DESCRIPTION OF THE TASK: The output must be the data, printed exactly as written.

*** MATERIAL TO PROCESS ***

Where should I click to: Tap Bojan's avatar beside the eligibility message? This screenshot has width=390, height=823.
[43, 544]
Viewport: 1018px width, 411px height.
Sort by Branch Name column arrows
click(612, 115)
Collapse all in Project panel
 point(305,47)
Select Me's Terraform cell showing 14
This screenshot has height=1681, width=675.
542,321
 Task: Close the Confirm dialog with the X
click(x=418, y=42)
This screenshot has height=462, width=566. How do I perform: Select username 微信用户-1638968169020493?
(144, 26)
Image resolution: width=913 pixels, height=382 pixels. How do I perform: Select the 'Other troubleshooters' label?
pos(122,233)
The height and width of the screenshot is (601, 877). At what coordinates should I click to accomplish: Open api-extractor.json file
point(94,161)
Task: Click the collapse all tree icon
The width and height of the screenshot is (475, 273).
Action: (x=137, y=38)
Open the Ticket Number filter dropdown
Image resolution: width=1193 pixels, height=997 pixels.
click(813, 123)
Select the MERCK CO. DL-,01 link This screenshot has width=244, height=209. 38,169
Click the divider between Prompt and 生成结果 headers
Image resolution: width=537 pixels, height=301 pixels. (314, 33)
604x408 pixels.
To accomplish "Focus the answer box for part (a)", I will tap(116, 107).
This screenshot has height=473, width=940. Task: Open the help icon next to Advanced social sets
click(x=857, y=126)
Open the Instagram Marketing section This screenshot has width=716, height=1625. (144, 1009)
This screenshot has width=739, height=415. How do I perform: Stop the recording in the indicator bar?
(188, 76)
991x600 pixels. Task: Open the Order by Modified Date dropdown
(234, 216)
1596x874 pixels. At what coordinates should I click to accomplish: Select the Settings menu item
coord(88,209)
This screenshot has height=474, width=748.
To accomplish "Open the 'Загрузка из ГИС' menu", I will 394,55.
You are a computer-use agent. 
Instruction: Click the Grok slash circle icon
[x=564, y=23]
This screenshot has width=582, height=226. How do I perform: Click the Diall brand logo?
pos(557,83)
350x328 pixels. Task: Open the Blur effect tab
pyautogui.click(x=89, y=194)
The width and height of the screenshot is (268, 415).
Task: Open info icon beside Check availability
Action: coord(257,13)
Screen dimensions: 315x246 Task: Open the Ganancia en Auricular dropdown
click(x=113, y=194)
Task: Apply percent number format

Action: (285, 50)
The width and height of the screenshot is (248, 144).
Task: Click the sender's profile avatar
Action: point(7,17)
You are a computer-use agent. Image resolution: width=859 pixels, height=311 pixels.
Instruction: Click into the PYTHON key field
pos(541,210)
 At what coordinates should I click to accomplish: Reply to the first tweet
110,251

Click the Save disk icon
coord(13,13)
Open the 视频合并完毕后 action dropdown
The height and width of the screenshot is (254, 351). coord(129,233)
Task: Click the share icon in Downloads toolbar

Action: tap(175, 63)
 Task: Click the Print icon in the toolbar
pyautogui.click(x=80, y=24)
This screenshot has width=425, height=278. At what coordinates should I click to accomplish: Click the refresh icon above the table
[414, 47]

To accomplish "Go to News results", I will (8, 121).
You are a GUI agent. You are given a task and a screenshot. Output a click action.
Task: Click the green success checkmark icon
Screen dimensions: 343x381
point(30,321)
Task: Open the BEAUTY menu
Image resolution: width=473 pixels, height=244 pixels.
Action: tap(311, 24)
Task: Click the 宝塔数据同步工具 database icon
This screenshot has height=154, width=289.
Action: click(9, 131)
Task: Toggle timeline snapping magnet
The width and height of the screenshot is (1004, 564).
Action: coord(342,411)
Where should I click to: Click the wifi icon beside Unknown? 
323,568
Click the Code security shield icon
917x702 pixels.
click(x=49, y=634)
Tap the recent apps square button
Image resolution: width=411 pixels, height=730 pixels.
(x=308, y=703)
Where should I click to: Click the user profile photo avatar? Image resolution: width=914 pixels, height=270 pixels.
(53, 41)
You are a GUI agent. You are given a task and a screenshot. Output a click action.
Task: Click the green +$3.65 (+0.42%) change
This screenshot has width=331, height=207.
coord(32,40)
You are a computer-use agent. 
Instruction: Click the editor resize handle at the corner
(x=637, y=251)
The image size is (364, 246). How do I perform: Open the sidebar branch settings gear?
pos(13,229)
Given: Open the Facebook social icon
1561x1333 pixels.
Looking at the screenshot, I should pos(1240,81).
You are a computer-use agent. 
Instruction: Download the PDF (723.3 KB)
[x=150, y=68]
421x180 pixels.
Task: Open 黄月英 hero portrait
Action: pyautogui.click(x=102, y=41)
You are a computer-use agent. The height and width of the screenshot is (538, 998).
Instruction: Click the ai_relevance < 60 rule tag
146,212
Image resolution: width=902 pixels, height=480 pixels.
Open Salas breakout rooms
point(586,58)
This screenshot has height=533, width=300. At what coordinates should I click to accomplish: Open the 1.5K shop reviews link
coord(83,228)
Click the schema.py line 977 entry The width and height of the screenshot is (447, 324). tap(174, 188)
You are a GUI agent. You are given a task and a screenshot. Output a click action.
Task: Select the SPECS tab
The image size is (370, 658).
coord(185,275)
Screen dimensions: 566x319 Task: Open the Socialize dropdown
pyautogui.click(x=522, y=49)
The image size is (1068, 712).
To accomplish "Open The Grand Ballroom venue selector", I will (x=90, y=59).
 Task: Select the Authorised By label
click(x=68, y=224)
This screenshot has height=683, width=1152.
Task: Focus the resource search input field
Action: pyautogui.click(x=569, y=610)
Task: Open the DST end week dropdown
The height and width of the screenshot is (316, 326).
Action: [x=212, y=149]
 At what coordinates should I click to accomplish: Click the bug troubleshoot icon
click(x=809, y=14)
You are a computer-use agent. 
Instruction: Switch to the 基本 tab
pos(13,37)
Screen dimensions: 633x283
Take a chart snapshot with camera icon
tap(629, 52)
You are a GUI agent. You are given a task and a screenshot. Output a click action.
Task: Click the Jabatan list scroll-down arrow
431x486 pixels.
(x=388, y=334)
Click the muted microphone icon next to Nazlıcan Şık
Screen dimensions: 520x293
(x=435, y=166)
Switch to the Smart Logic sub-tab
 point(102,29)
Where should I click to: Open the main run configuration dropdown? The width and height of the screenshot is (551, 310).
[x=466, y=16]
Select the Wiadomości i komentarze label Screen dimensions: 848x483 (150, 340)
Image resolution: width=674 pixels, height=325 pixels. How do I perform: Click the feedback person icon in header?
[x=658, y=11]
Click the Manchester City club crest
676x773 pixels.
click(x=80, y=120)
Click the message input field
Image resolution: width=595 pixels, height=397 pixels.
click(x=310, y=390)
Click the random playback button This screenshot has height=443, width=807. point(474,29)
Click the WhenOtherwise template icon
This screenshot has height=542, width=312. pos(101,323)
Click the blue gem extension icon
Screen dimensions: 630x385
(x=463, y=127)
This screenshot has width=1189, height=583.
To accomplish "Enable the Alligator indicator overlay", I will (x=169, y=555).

*** End of MATERIAL TO PROCESS ***

SOLUTION FOR THIS EXERCISE:
Where should I click to: Tap Bojan's avatar beside the eligibility message? This screenshot has width=390, height=823.
[43, 544]
Viewport: 1018px width, 411px height.
Sort by Branch Name column arrows
click(612, 115)
Collapse all in Project panel
 point(305,47)
Select Me's Terraform cell showing 14
This screenshot has height=1681, width=675.
542,321
 Task: Close the Confirm dialog with the X
click(x=418, y=42)
This screenshot has height=462, width=566. How do I perform: Select username 微信用户-1638968169020493?
(144, 26)
Image resolution: width=913 pixels, height=382 pixels. How do I perform: Select the 'Other troubleshooters' label?
pos(122,233)
The height and width of the screenshot is (601, 877). At what coordinates should I click to accomplish: Open api-extractor.json file
point(94,161)
Task: Click the collapse all tree icon
The width and height of the screenshot is (475, 273).
Action: (x=137, y=38)
Open the Ticket Number filter dropdown
Image resolution: width=1193 pixels, height=997 pixels.
click(813, 123)
Select the MERCK CO. DL-,01 link This screenshot has width=244, height=209. 38,169
Click the divider between Prompt and 生成结果 headers
Image resolution: width=537 pixels, height=301 pixels. (314, 33)
604x408 pixels.
To accomplish "Focus the answer box for part (a)", I will tap(116, 107).
This screenshot has height=473, width=940. Task: Open the help icon next to Advanced social sets
click(x=857, y=126)
Open the Instagram Marketing section This screenshot has width=716, height=1625. (144, 1009)
This screenshot has width=739, height=415. How do I perform: Stop the recording in the indicator bar?
(188, 76)
991x600 pixels. Task: Open the Order by Modified Date dropdown
(234, 216)
1596x874 pixels. At what coordinates should I click to accomplish: Select the Settings menu item
coord(88,209)
This screenshot has height=474, width=748.
To accomplish "Open the 'Загрузка из ГИС' menu", I will 394,55.
You are a computer-use agent. 
Instruction: Click the Grok slash circle icon
[x=564, y=23]
This screenshot has width=582, height=226. How do I perform: Click the Diall brand logo?
pos(557,83)
350x328 pixels. Task: Open the Blur effect tab
pyautogui.click(x=89, y=194)
The width and height of the screenshot is (268, 415).
Task: Open info icon beside Check availability
Action: coord(257,13)
Screen dimensions: 315x246 Task: Open the Ganancia en Auricular dropdown
click(x=113, y=194)
Task: Apply percent number format

Action: (285, 50)
The width and height of the screenshot is (248, 144).
Task: Click the sender's profile avatar
Action: point(7,17)
You are a computer-use agent. Image resolution: width=859 pixels, height=311 pixels.
Instruction: Click into the PYTHON key field
pos(541,210)
 At what coordinates should I click to accomplish: Reply to the first tweet
110,251

Click the Save disk icon
coord(13,13)
Open the 视频合并完毕后 action dropdown
The height and width of the screenshot is (254, 351). coord(129,233)
Task: Click the share icon in Downloads toolbar

Action: tap(175, 63)
 Task: Click the Print icon in the toolbar
pyautogui.click(x=80, y=24)
This screenshot has width=425, height=278. At what coordinates should I click to accomplish: Click the refresh icon above the table
[414, 47]

To accomplish "Go to News results", I will (8, 121).
You are a GUI agent. You are given a task and a screenshot. Output a click action.
Task: Click the green success checkmark icon
Screen dimensions: 343x381
point(30,321)
Task: Open the BEAUTY menu
Image resolution: width=473 pixels, height=244 pixels.
Action: tap(311, 24)
Task: Click the 宝塔数据同步工具 database icon
This screenshot has height=154, width=289.
Action: click(9, 131)
Task: Toggle timeline snapping magnet
The width and height of the screenshot is (1004, 564).
Action: coord(342,411)
Where should I click to: Click the wifi icon beside Unknown? 
323,568
Click the Code security shield icon
917x702 pixels.
click(x=49, y=634)
Tap the recent apps square button
Image resolution: width=411 pixels, height=730 pixels.
(x=308, y=703)
Where should I click to: Click the user profile photo avatar? Image resolution: width=914 pixels, height=270 pixels.
(53, 41)
You are a GUI agent. You are given a task and a screenshot. Output a click action.
Task: Click the green +$3.65 (+0.42%) change
This screenshot has width=331, height=207.
coord(32,40)
You are a computer-use agent. 
Instruction: Click the editor resize handle at the corner
(x=637, y=251)
The image size is (364, 246). How do I perform: Open the sidebar branch settings gear?
pos(13,229)
Given: Open the Facebook social icon
1561x1333 pixels.
Looking at the screenshot, I should pos(1240,81).
You are a computer-use agent. 
Instruction: Download the PDF (723.3 KB)
[x=150, y=68]
421x180 pixels.
Task: Open 黄月英 hero portrait
Action: pyautogui.click(x=102, y=41)
You are a computer-use agent. The height and width of the screenshot is (538, 998).
Instruction: Click the ai_relevance < 60 rule tag
146,212
Image resolution: width=902 pixels, height=480 pixels.
Open Salas breakout rooms
point(586,58)
This screenshot has height=533, width=300. At what coordinates should I click to accomplish: Open the 1.5K shop reviews link
coord(83,228)
Click the schema.py line 977 entry The width and height of the screenshot is (447, 324). tap(174, 188)
You are a GUI agent. You are given a task and a screenshot. Output a click action.
Task: Select the SPECS tab
The image size is (370, 658).
coord(185,275)
Screen dimensions: 566x319 Task: Open the Socialize dropdown
pyautogui.click(x=522, y=49)
The image size is (1068, 712).
To accomplish "Open The Grand Ballroom venue selector", I will (x=90, y=59).
 Task: Select the Authorised By label
click(x=68, y=224)
This screenshot has height=683, width=1152.
Task: Focus the resource search input field
Action: pyautogui.click(x=569, y=610)
Task: Open the DST end week dropdown
The height and width of the screenshot is (316, 326).
Action: [x=212, y=149]
 At what coordinates should I click to accomplish: Click the bug troubleshoot icon
click(x=809, y=14)
You are a computer-use agent. 
Instruction: Switch to the 基本 tab
pos(13,37)
Screen dimensions: 633x283
Take a chart snapshot with camera icon
tap(629, 52)
You are a GUI agent. You are given a task and a screenshot. Output a click action.
Task: Click the Jabatan list scroll-down arrow
431x486 pixels.
(x=388, y=334)
Click the muted microphone icon next to Nazlıcan Şık
Screen dimensions: 520x293
(x=435, y=166)
Switch to the Smart Logic sub-tab
 point(102,29)
Where should I click to: Open the main run configuration dropdown? The width and height of the screenshot is (551, 310).
[x=466, y=16]
Select the Wiadomości i komentarze label Screen dimensions: 848x483 (150, 340)
Image resolution: width=674 pixels, height=325 pixels. How do I perform: Click the feedback person icon in header?
[x=658, y=11]
Click the Manchester City club crest
676x773 pixels.
click(x=80, y=120)
Click the message input field
Image resolution: width=595 pixels, height=397 pixels.
click(x=310, y=390)
Click the random playback button This screenshot has height=443, width=807. point(474,29)
Click the WhenOtherwise template icon
This screenshot has height=542, width=312. pos(101,323)
Click the blue gem extension icon
Screen dimensions: 630x385
(x=463, y=127)
This screenshot has width=1189, height=583.
To accomplish "Enable the Alligator indicator overlay", I will (x=169, y=555).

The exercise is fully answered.